# Wordlex #

WorldLex provides word frequencies tables for 64 languages, estimated from web pages (Blog, Twitter and Newspapers).

The web pages corpora were assembled by Hans Christensen and are available at [HC-Copora](http://corpora.epizy.com/index.html). According to this web site:

> The corpora are collected from publicly available sources by a web crawler. The crawler checks for language, so as to mainly get texts consisting of the desired language.
> Once the raw corpus has been collected, it is parsed further, to remove duplicate entries and split into individual lines. Approximately 50% of each entry is then deleted. Since you cannot fully recreate any entries, the entries are anonymised and this is a non-profit venture I believe that it would fall under Fair Use.

The frequencies tables were created by [Manuel Gimenes](https://sites.google.com/site/manuelgimeneshomepage/) & [Boris New](http://psycho-usmb.fr/boris.new/)

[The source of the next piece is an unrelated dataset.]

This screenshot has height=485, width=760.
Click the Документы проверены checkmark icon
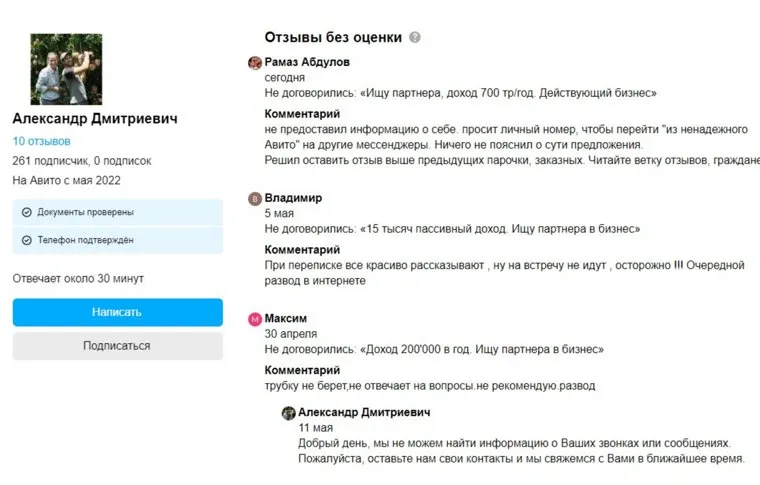click(x=26, y=212)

**Website:** <http://worldlex.lexique.org>

**Publication:**

Gimenes, Manuel, and Boris New. 2016. [Worldlex: Twitter and Blog Word Frequencies for 66 Languages.](https://drive.google.com/file/d/0B-sE9ac1ksCANWFVN3ZacHFWQ0k/view) _Behavior Research Methods_ 48 (3): 963–72. <https://doi.org/10.3758/s13428-015-0621-0>


----

Time-stamp: <2019-10-05 09:39:10 christophe@pallier.org>